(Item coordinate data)
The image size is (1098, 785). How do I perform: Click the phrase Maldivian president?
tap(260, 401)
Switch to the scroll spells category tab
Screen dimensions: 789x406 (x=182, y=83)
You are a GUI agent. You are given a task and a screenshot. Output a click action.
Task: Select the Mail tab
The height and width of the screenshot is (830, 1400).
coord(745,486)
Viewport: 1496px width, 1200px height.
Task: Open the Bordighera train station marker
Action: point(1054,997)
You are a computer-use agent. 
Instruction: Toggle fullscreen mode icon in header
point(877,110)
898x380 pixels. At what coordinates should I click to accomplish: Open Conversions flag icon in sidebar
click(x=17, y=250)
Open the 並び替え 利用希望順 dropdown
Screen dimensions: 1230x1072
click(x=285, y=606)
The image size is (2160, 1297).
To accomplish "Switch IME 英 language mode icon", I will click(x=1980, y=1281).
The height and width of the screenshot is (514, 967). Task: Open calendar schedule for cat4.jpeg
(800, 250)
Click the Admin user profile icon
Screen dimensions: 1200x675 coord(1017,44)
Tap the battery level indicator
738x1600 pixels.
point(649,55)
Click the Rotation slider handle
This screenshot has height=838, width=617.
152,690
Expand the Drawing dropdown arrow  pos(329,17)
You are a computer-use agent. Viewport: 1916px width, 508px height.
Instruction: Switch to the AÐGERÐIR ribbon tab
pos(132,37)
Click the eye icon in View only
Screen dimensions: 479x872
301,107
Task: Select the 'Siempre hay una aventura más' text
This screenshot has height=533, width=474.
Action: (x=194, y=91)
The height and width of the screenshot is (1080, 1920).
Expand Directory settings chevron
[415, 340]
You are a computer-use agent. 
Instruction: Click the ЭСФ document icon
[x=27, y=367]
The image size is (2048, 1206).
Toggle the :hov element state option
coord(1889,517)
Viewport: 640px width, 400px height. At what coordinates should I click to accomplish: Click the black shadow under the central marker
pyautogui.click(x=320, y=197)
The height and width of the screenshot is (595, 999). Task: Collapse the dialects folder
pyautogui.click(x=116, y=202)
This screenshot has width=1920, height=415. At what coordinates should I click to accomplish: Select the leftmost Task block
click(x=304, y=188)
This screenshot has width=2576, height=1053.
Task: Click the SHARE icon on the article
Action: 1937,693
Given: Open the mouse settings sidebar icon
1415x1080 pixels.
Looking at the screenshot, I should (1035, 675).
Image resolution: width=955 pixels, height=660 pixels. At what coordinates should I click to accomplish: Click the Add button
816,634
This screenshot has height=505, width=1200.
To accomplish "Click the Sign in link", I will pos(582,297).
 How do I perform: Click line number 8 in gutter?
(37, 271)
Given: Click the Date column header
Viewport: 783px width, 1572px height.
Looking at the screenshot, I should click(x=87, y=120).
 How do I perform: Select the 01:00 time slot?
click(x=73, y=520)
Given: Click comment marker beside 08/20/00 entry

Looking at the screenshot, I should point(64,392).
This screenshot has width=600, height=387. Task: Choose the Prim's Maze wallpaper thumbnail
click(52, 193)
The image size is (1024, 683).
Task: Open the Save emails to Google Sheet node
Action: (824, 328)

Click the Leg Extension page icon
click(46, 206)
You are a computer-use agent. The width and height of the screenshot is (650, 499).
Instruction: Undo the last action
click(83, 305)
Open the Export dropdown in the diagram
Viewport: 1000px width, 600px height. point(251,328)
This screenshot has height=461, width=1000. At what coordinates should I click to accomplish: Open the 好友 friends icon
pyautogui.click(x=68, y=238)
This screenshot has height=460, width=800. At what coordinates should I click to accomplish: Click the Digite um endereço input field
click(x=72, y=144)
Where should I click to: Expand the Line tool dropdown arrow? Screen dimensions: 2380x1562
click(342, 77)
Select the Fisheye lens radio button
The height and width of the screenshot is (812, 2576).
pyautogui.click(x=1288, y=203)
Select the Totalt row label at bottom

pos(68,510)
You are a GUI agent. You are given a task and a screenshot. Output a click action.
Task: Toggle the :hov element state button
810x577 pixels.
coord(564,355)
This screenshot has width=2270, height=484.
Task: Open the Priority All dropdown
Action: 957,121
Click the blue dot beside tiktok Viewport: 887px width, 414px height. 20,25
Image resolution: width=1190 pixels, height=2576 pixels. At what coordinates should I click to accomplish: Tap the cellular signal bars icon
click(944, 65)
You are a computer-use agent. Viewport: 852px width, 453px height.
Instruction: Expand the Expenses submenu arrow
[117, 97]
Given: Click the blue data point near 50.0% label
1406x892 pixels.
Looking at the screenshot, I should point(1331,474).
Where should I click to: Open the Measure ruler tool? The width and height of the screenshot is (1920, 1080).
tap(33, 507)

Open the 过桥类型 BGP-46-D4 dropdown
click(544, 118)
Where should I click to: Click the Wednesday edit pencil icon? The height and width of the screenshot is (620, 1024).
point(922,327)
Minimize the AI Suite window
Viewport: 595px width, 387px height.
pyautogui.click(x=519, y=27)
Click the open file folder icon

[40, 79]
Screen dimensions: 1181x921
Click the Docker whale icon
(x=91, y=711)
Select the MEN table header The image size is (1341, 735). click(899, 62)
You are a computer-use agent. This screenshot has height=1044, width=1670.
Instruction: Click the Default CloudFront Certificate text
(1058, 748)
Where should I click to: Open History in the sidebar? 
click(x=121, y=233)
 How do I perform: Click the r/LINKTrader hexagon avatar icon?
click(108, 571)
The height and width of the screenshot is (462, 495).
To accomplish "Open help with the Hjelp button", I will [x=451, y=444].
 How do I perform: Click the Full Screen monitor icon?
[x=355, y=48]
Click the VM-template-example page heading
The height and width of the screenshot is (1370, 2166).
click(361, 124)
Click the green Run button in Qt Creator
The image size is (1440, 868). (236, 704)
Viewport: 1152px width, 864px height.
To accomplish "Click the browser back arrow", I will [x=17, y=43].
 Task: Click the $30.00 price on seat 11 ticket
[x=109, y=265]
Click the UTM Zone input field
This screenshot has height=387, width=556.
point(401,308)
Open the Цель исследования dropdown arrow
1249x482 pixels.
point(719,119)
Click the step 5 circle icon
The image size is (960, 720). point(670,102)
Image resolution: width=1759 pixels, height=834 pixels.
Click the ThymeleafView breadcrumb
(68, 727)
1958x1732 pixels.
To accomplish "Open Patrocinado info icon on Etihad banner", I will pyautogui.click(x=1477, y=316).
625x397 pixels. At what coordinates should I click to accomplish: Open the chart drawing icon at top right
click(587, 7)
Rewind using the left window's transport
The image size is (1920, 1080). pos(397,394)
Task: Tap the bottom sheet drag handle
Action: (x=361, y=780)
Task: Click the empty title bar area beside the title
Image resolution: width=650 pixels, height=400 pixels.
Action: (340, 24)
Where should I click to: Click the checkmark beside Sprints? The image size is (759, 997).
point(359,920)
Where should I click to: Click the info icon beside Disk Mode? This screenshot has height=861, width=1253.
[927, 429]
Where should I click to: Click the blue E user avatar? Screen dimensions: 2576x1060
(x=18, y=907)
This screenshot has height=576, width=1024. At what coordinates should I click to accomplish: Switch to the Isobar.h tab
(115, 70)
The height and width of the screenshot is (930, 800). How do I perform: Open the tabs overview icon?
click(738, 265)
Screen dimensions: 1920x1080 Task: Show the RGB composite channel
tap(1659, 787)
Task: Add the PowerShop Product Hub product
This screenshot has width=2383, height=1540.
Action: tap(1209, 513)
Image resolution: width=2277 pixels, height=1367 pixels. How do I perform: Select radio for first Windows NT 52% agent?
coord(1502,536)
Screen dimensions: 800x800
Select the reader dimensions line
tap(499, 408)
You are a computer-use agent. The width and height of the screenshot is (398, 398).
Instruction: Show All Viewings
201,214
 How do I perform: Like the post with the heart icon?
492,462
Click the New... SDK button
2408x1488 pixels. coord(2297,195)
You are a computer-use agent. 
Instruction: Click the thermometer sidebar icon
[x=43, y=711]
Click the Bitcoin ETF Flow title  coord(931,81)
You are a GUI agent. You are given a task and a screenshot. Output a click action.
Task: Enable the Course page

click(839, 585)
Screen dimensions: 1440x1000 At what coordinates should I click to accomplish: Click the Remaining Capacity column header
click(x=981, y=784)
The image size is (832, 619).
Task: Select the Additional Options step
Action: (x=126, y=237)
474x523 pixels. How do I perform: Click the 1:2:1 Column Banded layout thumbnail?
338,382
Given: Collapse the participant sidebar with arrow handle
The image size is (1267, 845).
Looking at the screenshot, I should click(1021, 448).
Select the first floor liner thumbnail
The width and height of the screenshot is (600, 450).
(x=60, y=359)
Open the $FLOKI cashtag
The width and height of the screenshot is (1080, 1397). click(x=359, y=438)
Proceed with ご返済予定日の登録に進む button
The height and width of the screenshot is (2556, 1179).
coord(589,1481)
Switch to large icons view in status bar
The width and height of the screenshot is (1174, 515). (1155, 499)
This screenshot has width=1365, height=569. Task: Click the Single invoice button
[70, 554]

Aim of the task:
Express everything in the records above from the line containing "Image resolution: width=1759" down to the line containing "click(587, 7)" as a JSON list of strings, with one string per line and blank lines left out.

Solution for this exercise:
[
  "Image resolution: width=1759 pixels, height=834 pixels.",
  "Click the ThymeleafView breadcrumb",
  "(68, 727)",
  "1958x1732 pixels.",
  "To accomplish \"Open Patrocinado info icon on Etihad banner\", I will pyautogui.click(x=1477, y=316).",
  "625x397 pixels. At what coordinates should I click to accomplish: Open the chart drawing icon at top right",
  "click(587, 7)"
]